▶ **Task prompt**
Reproduce each of the following entries verbatim, line for line.

#####

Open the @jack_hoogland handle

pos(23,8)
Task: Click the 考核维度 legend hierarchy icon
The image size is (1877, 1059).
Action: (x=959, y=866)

#####

▶ **Answer to this task**
Open the @jack_hoogland handle

pos(23,8)
Task: Click the 考核维度 legend hierarchy icon
The image size is (1877, 1059).
Action: (x=959, y=866)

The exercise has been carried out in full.